> TASK TO COMPLETE:
Restate the lines word for word, from the first line of the records through the line containing "Image resolution: width=1508". Leave out the pictures and anything after that line.

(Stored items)
━━━━━━━━━━━━━━━━━━━━

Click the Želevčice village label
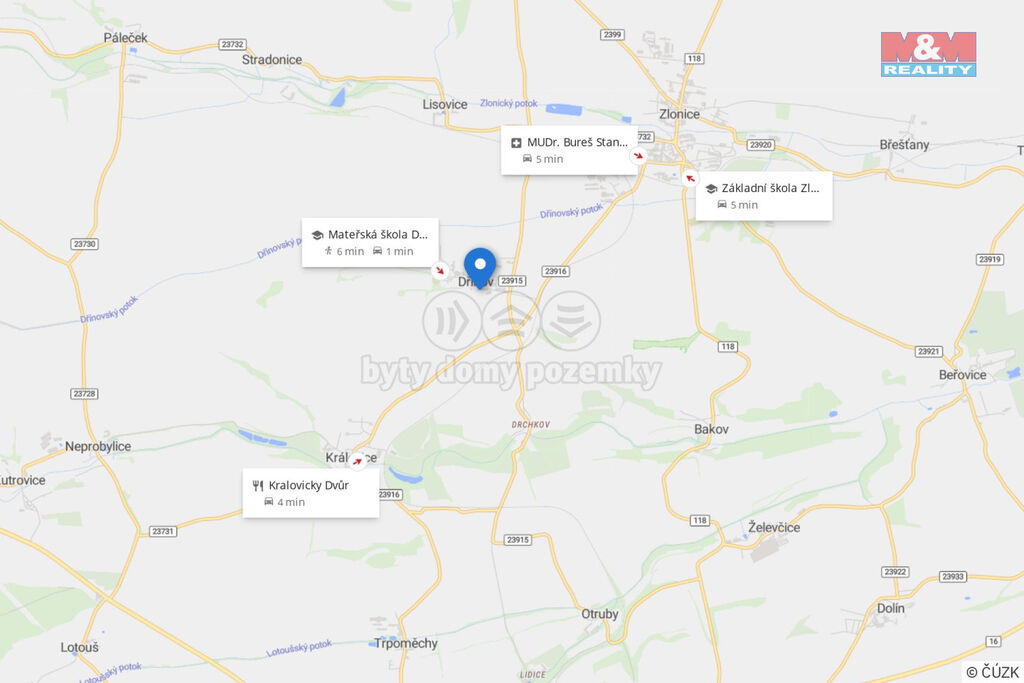Viewport: 1024px width, 683px height. tap(774, 527)
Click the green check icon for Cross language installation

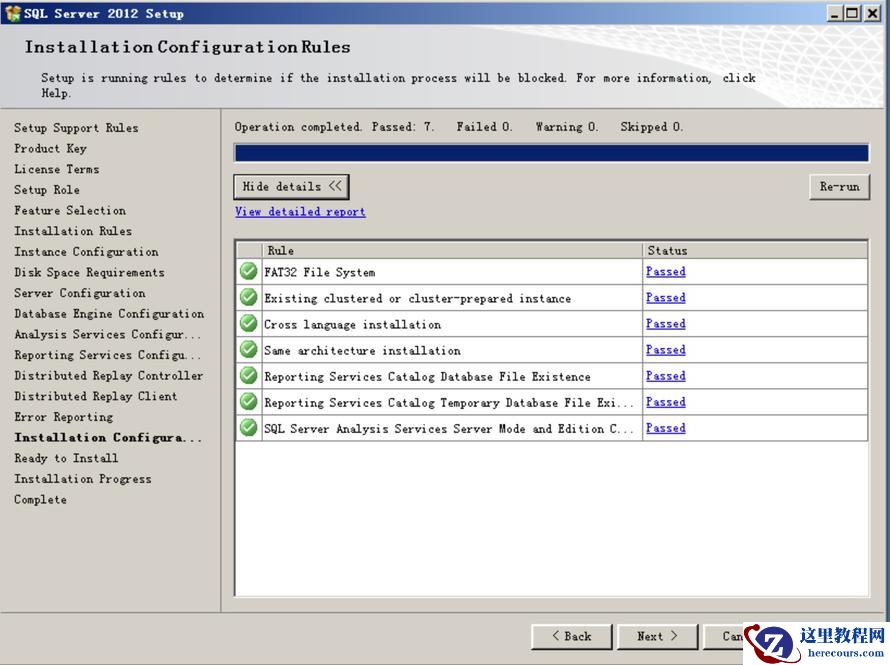click(248, 324)
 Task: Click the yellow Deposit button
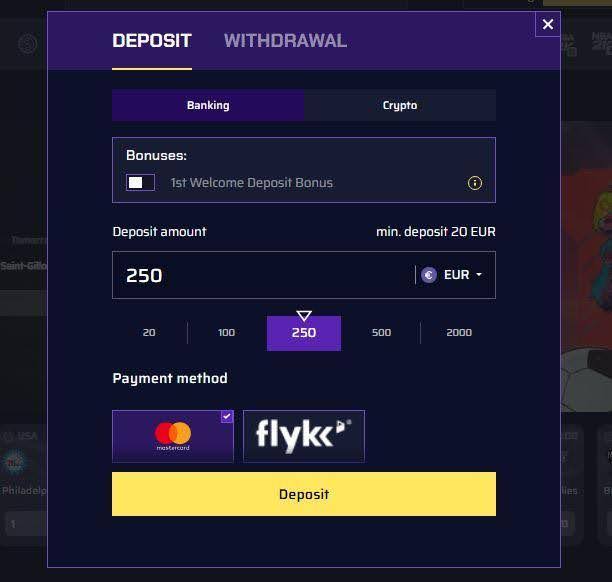tap(304, 494)
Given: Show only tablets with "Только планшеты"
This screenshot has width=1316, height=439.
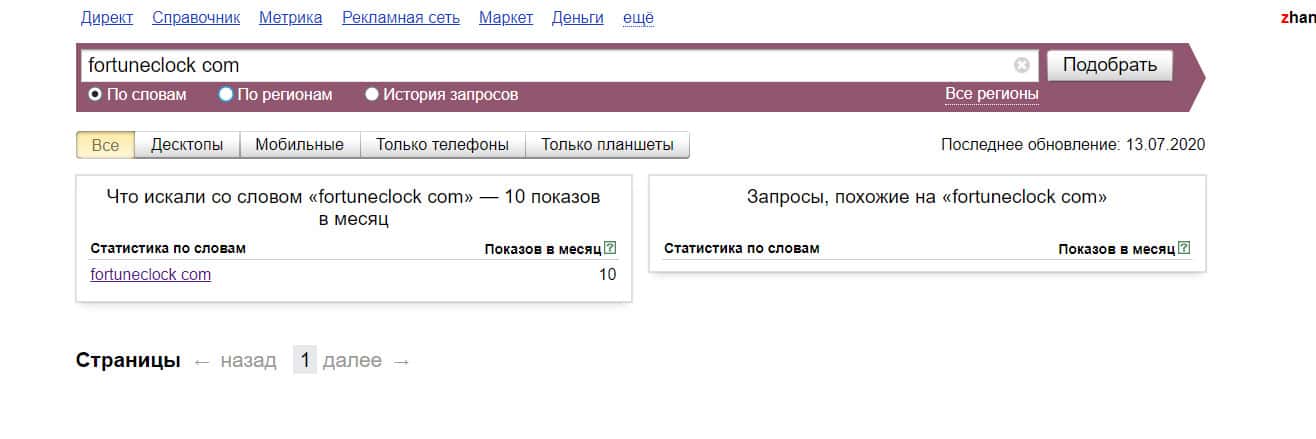Looking at the screenshot, I should pos(607,145).
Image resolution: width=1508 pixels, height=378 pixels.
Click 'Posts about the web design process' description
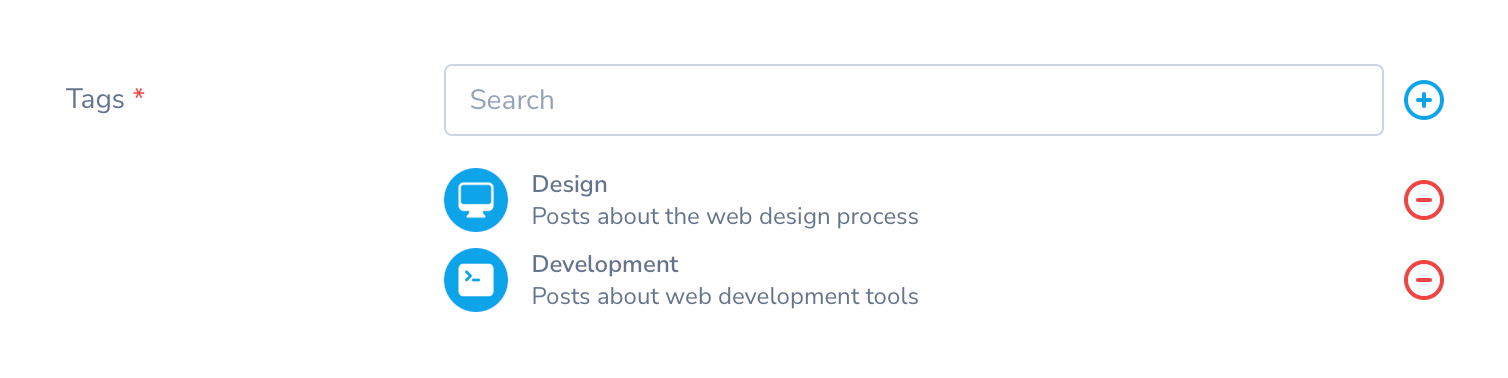point(725,216)
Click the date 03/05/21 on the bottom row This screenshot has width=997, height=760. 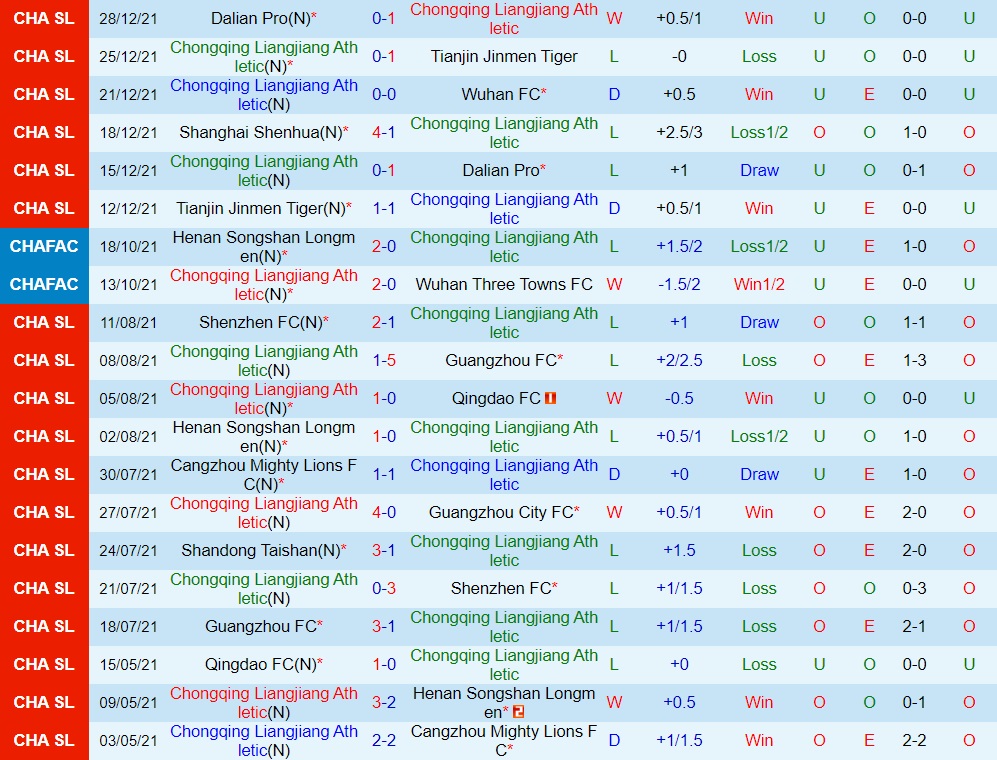click(x=129, y=740)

━━━━━━━━━━━━━━━━━━━━

> SOLUTION TO THIS PROBLEM:
Click the Želevčice village label
Viewport: 1024px width, 683px height. tap(774, 527)
Click the green check icon for Cross language installation

click(248, 324)
 Task: Click the yellow Deposit button
tap(304, 494)
Given: Show only tablets with "Только планшеты"
This screenshot has width=1316, height=439.
Looking at the screenshot, I should pos(607,145).
Image resolution: width=1508 pixels, height=378 pixels.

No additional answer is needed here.